**FOR IMMEDIATE RELEASE**

FOR IMMEDIATE RELEASE

Sky-Watchers Bewildered as Google Maps Adds “Lunar Lane” Turn-By-Turn Directions to Jupiter

San Francisco, CA – In what tech analysts are calling the “most literal interpretation of a user query ever,” Google quietly rolled out an experimental feature overnight that provides turn-by-turn navigation for celestial bodies. The update, which went live at 2:14 AM PST, was immediately triggered by a global spike in search for “what planet is next to the moon tonight” – a search term that spikes roughly 4,000% during any given full moon phase.

The new “Lunar Lane” feature, currently in a stealth beta for 1.2 million users, issues audio prompts like, “In 0.7 seconds, merge right onto the Umbra. Your destination, Jupiter, will be on your moon’s lower limb. Expect orbital traffic.”

“We realized people weren’t asking which direction to look,” said Dr.
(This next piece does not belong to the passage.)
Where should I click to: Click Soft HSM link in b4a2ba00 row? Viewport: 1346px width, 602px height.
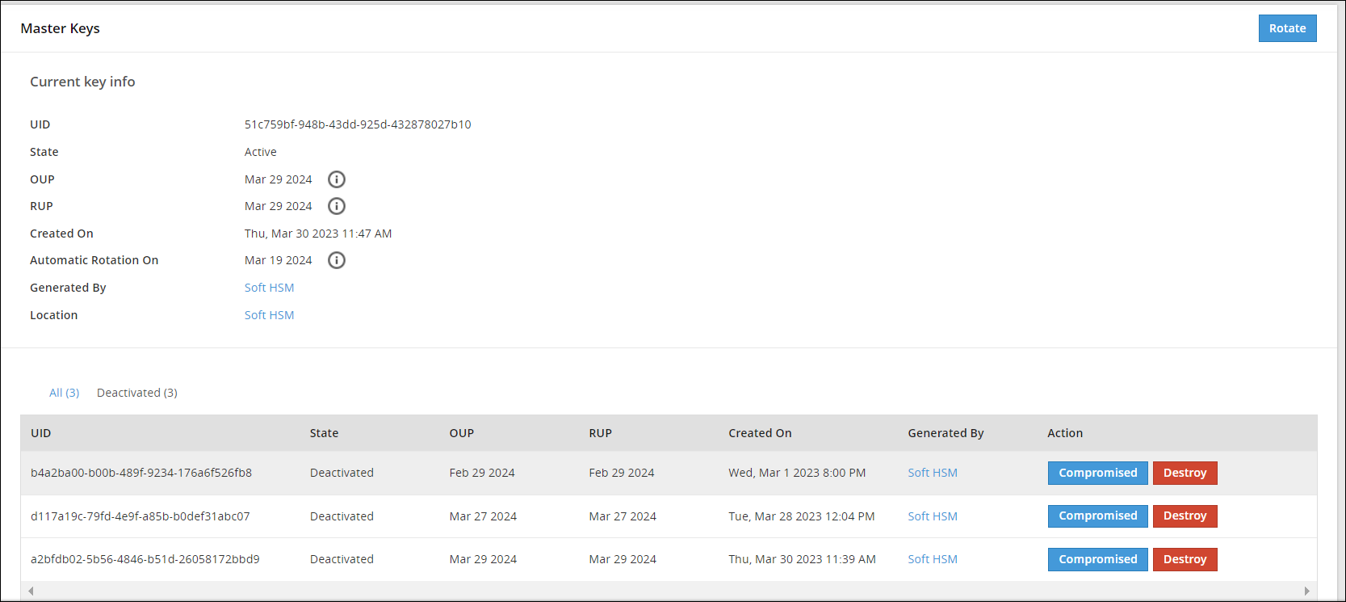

Priya Singh, Head of Celestial UX at Google. “They were asking for a driving distance. And we’re not going to judge the user for wanting to drive to a gas giant. We just want to make the journey possible… conceptually.”

The feature has already caused a minor international incident in New Delhi, where a man named Rohan tried to back his Tata Nano out of his driveway to “head toward Ganymede” before his wife stopped him, citing a “logistical nightmare” with the kids’ school run.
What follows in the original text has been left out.